[[ Supplied material open ]]

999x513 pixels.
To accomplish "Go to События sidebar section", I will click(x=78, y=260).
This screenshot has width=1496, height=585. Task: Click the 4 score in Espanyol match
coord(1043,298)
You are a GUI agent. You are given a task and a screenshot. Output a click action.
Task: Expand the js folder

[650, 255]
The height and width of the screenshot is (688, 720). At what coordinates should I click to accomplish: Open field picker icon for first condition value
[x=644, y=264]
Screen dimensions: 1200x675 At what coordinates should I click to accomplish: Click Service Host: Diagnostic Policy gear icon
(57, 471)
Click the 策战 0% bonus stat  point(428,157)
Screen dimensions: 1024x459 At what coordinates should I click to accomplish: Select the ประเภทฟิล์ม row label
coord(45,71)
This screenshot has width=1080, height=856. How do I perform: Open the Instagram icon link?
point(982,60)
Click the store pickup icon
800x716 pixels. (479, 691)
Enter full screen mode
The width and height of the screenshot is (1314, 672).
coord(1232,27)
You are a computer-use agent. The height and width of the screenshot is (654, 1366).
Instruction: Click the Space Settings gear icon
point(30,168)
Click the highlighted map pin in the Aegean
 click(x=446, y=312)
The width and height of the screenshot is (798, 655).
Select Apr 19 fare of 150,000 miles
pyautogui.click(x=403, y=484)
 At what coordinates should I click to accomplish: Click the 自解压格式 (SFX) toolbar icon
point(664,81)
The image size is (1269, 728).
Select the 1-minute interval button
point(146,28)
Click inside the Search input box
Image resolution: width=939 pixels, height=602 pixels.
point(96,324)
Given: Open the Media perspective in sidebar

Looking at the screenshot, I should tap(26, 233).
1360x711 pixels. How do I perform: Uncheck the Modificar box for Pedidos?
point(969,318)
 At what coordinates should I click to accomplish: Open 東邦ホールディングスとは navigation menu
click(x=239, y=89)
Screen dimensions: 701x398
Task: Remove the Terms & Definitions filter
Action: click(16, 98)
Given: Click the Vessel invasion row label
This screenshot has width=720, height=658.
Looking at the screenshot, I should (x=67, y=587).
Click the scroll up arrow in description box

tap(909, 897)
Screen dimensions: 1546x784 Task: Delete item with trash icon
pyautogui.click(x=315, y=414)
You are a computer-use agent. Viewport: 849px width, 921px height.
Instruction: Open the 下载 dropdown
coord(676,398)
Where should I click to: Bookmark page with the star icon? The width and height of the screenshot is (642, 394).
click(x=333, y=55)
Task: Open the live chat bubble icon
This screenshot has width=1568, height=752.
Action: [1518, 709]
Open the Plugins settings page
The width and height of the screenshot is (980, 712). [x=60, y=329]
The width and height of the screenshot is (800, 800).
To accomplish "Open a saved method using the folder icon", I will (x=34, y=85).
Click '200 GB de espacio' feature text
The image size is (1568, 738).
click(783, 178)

[[ Supplied material closed ]]

Brief → Every record must appear in the answer exactly as it does above.

Answer for this exercise →
999x513 pixels.
To accomplish "Go to События sidebar section", I will click(x=78, y=260).
This screenshot has width=1496, height=585. Task: Click the 4 score in Espanyol match
coord(1043,298)
You are a GUI agent. You are given a task and a screenshot. Output a click action.
Task: Expand the js folder

[650, 255]
The height and width of the screenshot is (688, 720). At what coordinates should I click to accomplish: Open field picker icon for first condition value
[x=644, y=264]
Screen dimensions: 1200x675 At what coordinates should I click to accomplish: Click Service Host: Diagnostic Policy gear icon
(57, 471)
Click the 策战 0% bonus stat  point(428,157)
Screen dimensions: 1024x459 At what coordinates should I click to accomplish: Select the ประเภทฟิล์ม row label
coord(45,71)
This screenshot has width=1080, height=856. How do I perform: Open the Instagram icon link?
point(982,60)
Click the store pickup icon
800x716 pixels. (479, 691)
Enter full screen mode
The width and height of the screenshot is (1314, 672).
coord(1232,27)
You are a computer-use agent. The height and width of the screenshot is (654, 1366).
Instruction: Click the Space Settings gear icon
point(30,168)
Click the highlighted map pin in the Aegean
 click(x=446, y=312)
The width and height of the screenshot is (798, 655).
Select Apr 19 fare of 150,000 miles
pyautogui.click(x=403, y=484)
 At what coordinates should I click to accomplish: Click the 自解压格式 (SFX) toolbar icon
point(664,81)
The image size is (1269, 728).
Select the 1-minute interval button
point(146,28)
Click inside the Search input box
Image resolution: width=939 pixels, height=602 pixels.
point(96,324)
Given: Open the Media perspective in sidebar

Looking at the screenshot, I should tap(26, 233).
1360x711 pixels. How do I perform: Uncheck the Modificar box for Pedidos?
point(969,318)
 At what coordinates should I click to accomplish: Open 東邦ホールディングスとは navigation menu
click(x=239, y=89)
Screen dimensions: 701x398
Task: Remove the Terms & Definitions filter
Action: click(16, 98)
Given: Click the Vessel invasion row label
This screenshot has width=720, height=658.
Looking at the screenshot, I should (x=67, y=587).
Click the scroll up arrow in description box

tap(909, 897)
Screen dimensions: 1546x784 Task: Delete item with trash icon
pyautogui.click(x=315, y=414)
You are a computer-use agent. Viewport: 849px width, 921px height.
Instruction: Open the 下载 dropdown
coord(676,398)
Where should I click to: Bookmark page with the star icon? The width and height of the screenshot is (642, 394).
click(x=333, y=55)
Task: Open the live chat bubble icon
This screenshot has width=1568, height=752.
Action: [1518, 709]
Open the Plugins settings page
The width and height of the screenshot is (980, 712). [x=60, y=329]
The width and height of the screenshot is (800, 800).
To accomplish "Open a saved method using the folder icon", I will (x=34, y=85).
Click '200 GB de espacio' feature text
The image size is (1568, 738).
click(783, 178)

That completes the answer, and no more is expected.